* **WHAT THIS TASK INVOLVES**
Since the entries below must stay intact, return each one exactly.

Dataset items
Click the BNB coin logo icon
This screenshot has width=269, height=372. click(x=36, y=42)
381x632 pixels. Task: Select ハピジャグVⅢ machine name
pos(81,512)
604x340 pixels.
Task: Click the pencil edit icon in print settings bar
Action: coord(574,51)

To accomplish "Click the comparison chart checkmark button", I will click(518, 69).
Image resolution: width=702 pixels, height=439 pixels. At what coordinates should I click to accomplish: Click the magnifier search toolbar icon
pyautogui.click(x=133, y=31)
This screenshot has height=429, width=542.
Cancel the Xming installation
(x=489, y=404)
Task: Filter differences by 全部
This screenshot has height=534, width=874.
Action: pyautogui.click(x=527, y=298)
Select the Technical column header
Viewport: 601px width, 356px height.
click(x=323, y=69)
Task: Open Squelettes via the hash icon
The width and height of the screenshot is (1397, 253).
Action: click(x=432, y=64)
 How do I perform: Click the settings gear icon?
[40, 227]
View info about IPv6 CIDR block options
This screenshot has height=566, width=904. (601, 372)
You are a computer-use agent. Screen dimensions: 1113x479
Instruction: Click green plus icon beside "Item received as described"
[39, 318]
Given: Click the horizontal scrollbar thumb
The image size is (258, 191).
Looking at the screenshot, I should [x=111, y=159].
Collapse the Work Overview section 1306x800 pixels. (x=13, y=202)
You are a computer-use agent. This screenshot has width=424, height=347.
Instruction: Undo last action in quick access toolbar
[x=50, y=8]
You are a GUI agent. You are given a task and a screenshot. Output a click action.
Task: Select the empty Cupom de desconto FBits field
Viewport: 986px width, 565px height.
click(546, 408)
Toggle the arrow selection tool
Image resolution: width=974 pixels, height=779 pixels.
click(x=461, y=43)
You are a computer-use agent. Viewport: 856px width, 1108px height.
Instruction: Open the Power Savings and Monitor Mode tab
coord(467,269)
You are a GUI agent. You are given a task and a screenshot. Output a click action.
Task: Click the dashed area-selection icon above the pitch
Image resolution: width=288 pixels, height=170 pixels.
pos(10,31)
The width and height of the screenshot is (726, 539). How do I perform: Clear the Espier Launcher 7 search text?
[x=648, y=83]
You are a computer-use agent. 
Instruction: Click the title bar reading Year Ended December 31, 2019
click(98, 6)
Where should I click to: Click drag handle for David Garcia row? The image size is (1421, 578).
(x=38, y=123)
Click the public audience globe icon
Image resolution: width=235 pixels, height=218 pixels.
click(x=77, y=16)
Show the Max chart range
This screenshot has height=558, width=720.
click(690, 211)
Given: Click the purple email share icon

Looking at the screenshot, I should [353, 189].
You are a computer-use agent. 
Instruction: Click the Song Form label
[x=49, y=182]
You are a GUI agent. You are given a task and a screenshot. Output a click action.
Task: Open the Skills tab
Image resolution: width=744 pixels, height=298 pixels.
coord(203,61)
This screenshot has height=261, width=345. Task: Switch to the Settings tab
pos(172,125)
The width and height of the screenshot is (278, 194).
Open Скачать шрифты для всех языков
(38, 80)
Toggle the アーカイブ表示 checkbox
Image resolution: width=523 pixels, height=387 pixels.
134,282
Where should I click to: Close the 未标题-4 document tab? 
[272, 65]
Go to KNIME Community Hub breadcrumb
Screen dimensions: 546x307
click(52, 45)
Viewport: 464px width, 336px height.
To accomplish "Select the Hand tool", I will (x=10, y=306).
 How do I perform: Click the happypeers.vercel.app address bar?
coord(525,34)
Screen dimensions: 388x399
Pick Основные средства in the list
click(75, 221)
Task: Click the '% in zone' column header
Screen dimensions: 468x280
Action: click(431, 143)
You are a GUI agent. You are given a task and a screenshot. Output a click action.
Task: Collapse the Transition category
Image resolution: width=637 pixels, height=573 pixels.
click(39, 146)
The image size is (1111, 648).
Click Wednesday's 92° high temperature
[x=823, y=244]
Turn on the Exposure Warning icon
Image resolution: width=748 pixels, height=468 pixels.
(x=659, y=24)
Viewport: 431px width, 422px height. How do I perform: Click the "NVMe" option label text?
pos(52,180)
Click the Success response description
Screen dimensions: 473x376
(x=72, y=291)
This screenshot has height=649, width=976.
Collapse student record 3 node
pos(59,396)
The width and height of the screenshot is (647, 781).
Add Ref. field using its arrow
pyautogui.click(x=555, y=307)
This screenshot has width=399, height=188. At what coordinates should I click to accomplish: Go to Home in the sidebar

* **RESPONSE**
Click the BNB coin logo icon
This screenshot has width=269, height=372. click(x=36, y=42)
381x632 pixels. Task: Select ハピジャグVⅢ machine name
pos(81,512)
604x340 pixels.
Task: Click the pencil edit icon in print settings bar
Action: coord(574,51)

To accomplish "Click the comparison chart checkmark button", I will click(518, 69).
Image resolution: width=702 pixels, height=439 pixels. At what coordinates should I click to accomplish: Click the magnifier search toolbar icon
pyautogui.click(x=133, y=31)
This screenshot has height=429, width=542.
Cancel the Xming installation
(x=489, y=404)
Task: Filter differences by 全部
This screenshot has height=534, width=874.
Action: pyautogui.click(x=527, y=298)
Select the Technical column header
Viewport: 601px width, 356px height.
click(x=323, y=69)
Task: Open Squelettes via the hash icon
The width and height of the screenshot is (1397, 253).
Action: click(x=432, y=64)
 How do I perform: Click the settings gear icon?
[40, 227]
View info about IPv6 CIDR block options
This screenshot has height=566, width=904. (601, 372)
You are a computer-use agent. Screen dimensions: 1113x479
Instruction: Click green plus icon beside "Item received as described"
[39, 318]
Given: Click the horizontal scrollbar thumb
The image size is (258, 191).
Looking at the screenshot, I should [x=111, y=159].
Collapse the Work Overview section 1306x800 pixels. (x=13, y=202)
You are a computer-use agent. This screenshot has width=424, height=347.
Instruction: Undo last action in quick access toolbar
[x=50, y=8]
You are a GUI agent. You are given a task and a screenshot. Output a click action.
Task: Select the empty Cupom de desconto FBits field
Viewport: 986px width, 565px height.
click(546, 408)
Toggle the arrow selection tool
Image resolution: width=974 pixels, height=779 pixels.
click(x=461, y=43)
You are a computer-use agent. Viewport: 856px width, 1108px height.
Instruction: Open the Power Savings and Monitor Mode tab
coord(467,269)
You are a GUI agent. You are given a task and a screenshot. Output a click action.
Task: Click the dashed area-selection icon above the pitch
Image resolution: width=288 pixels, height=170 pixels.
pos(10,31)
The width and height of the screenshot is (726, 539). How do I perform: Clear the Espier Launcher 7 search text?
[x=648, y=83]
You are a computer-use agent. 
Instruction: Click the title bar reading Year Ended December 31, 2019
click(98, 6)
Where should I click to: Click drag handle for David Garcia row? The image size is (1421, 578).
(x=38, y=123)
Click the public audience globe icon
Image resolution: width=235 pixels, height=218 pixels.
click(x=77, y=16)
Show the Max chart range
This screenshot has height=558, width=720.
click(690, 211)
Given: Click the purple email share icon

Looking at the screenshot, I should [353, 189].
You are a computer-use agent. 
Instruction: Click the Song Form label
[x=49, y=182]
You are a GUI agent. You are given a task and a screenshot. Output a click action.
Task: Open the Skills tab
Image resolution: width=744 pixels, height=298 pixels.
coord(203,61)
This screenshot has height=261, width=345. Task: Switch to the Settings tab
pos(172,125)
The width and height of the screenshot is (278, 194).
Open Скачать шрифты для всех языков
(38, 80)
Toggle the アーカイブ表示 checkbox
Image resolution: width=523 pixels, height=387 pixels.
134,282
Where should I click to: Close the 未标题-4 document tab? 
[272, 65]
Go to KNIME Community Hub breadcrumb
Screen dimensions: 546x307
click(52, 45)
Viewport: 464px width, 336px height.
To accomplish "Select the Hand tool", I will (x=10, y=306).
 How do I perform: Click the happypeers.vercel.app address bar?
coord(525,34)
Screen dimensions: 388x399
Pick Основные средства in the list
click(75, 221)
Task: Click the '% in zone' column header
Screen dimensions: 468x280
Action: click(431, 143)
You are a GUI agent. You are given a task and a screenshot. Output a click action.
Task: Collapse the Transition category
Image resolution: width=637 pixels, height=573 pixels.
click(39, 146)
The image size is (1111, 648).
Click Wednesday's 92° high temperature
[x=823, y=244]
Turn on the Exposure Warning icon
Image resolution: width=748 pixels, height=468 pixels.
(x=659, y=24)
Viewport: 431px width, 422px height. How do I perform: Click the "NVMe" option label text?
pos(52,180)
Click the Success response description
Screen dimensions: 473x376
(x=72, y=291)
This screenshot has height=649, width=976.
Collapse student record 3 node
pos(59,396)
The width and height of the screenshot is (647, 781).
Add Ref. field using its arrow
pyautogui.click(x=555, y=307)
This screenshot has width=399, height=188. At what coordinates should I click to accomplish: Go to Home in the sidebar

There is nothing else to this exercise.